North Korea warned the United States and South Korea against proceeding with their annual joint military drills, as the allies began an 11-day exercise this week and war continues in the Middle East.
In a statement Tuesday, Kim Yo Jong, the powerful sister of North Korean leader Kim Jong Un, criticized the drills at what she called a perilous moment for global security. She said that “any challenge to the safety of our Republic” would bring “terrible consequences,” according to the statement reported by the Associated Press.
The comments came a day after the allies started their Freedom Shield exercise, which includes thousands of troops, AP reported. Freedom Shield is described as one of two annual command post exercises conducted by the militaries of the United States and South Korea, and it is largely computer-simulated, designed to test joint operational capabilities while incorporating evolving war scenarios and security challenges.

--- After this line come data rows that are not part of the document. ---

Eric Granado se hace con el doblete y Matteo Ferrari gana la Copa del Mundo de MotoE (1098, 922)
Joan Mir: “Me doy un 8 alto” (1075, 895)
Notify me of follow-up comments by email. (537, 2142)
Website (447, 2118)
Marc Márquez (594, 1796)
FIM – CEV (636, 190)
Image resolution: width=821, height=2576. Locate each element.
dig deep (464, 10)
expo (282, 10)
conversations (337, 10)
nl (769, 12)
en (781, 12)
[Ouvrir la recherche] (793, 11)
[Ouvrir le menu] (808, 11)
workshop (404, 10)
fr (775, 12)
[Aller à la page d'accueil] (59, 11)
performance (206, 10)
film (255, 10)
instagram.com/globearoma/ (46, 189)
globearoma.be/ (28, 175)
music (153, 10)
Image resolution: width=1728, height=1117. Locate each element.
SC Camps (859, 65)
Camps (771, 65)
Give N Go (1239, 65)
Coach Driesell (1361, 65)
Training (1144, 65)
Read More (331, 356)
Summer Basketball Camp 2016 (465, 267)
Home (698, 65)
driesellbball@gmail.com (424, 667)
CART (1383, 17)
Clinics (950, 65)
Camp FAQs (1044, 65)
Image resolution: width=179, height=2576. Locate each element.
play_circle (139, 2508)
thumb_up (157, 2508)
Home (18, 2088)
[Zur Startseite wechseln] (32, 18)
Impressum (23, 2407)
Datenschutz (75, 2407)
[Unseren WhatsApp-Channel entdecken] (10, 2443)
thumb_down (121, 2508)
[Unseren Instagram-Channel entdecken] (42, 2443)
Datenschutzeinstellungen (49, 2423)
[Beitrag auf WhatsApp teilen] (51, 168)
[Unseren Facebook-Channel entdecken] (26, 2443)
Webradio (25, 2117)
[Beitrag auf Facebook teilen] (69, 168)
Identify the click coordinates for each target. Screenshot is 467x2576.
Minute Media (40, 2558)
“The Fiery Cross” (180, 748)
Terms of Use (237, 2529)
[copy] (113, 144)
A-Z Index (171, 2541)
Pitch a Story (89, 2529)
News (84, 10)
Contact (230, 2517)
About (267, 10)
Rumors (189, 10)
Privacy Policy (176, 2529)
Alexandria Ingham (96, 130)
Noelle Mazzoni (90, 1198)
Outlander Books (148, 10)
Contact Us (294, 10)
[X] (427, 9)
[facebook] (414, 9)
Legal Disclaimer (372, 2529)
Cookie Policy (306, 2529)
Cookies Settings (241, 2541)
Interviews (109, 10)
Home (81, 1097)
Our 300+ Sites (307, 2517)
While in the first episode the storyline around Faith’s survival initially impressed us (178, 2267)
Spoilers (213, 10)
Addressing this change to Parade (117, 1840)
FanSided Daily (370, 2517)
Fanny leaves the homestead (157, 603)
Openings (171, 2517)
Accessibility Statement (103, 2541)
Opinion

Kim Yo Jong said the drills undermine regional stability and pointed to what she characterized as a rapidly collapsing global security structure in which wars break out in different parts of the world due to “reckless acts of outrageous international rogues.” She did not directly refer to the Iran war in the statement, AP said, but she made the timing and broader security environment part of her criticism.
While addressing North Korea’s nuclear program, Kim Yo Jong said the country would continue to bolster its “destructive power” against what it views as external threats. She also said North Korea would “constantly and repeatedly convince the enemies of our war deterrence and its fatality,” AP reported, linking the messaging to the allies’ exercises.
North Korea has long portrayed the U.S.-South Korea joint drills as invasion rehearsals and has sometimes cited them as a pretext for ramping up military demonstrations or weapons testing, while the allies say the exercises are defensive in nature, AP reported.
South Korea’s President Lee Jae Myung, meanwhile, acknowledged at a Cabinet meeting that some U.S. air defense weapons based in South Korea could be relocated. He said any such move would not seriously undermine South Korea’s defenses against North Korea, AP reported, adding that “we cannot fully control the situation according to our wishes.”
Lee’s remarks followed media speculation that the United States was moving some Patriot missile defense systems and other equipment from South Korea to support operations in the Middle East. South Korea said it opposed such moves, AP reported, but Lee said they remained “an undeniable reality.”
Separately, South Korea’s Unification Ministry said it believes train services between Pyongyang and Beijing will resume this week for the first time in six years, after being suspended during the COVID-19 pandemic. The ministry said rail operations between border towns were resumed earlier mainly for trade after North Korea began easing border restrictions in 2022, and it said it remains unclear whether renewed services between the capitals would lead to increased exchanges.
As Kim Yo Jong tied the drills to wider security risks and North Korea’s deterrence posture, Kim Jong Un’s foreign policy has increasingly centered on a new Cold War theme, AP reported. Pyongyang and Tehran backed Russia in its war in Ukraine, and North Korea has also been accused of supplying Russia with military equipment and of sending thousands of soldiers to fight alongside Russian forces.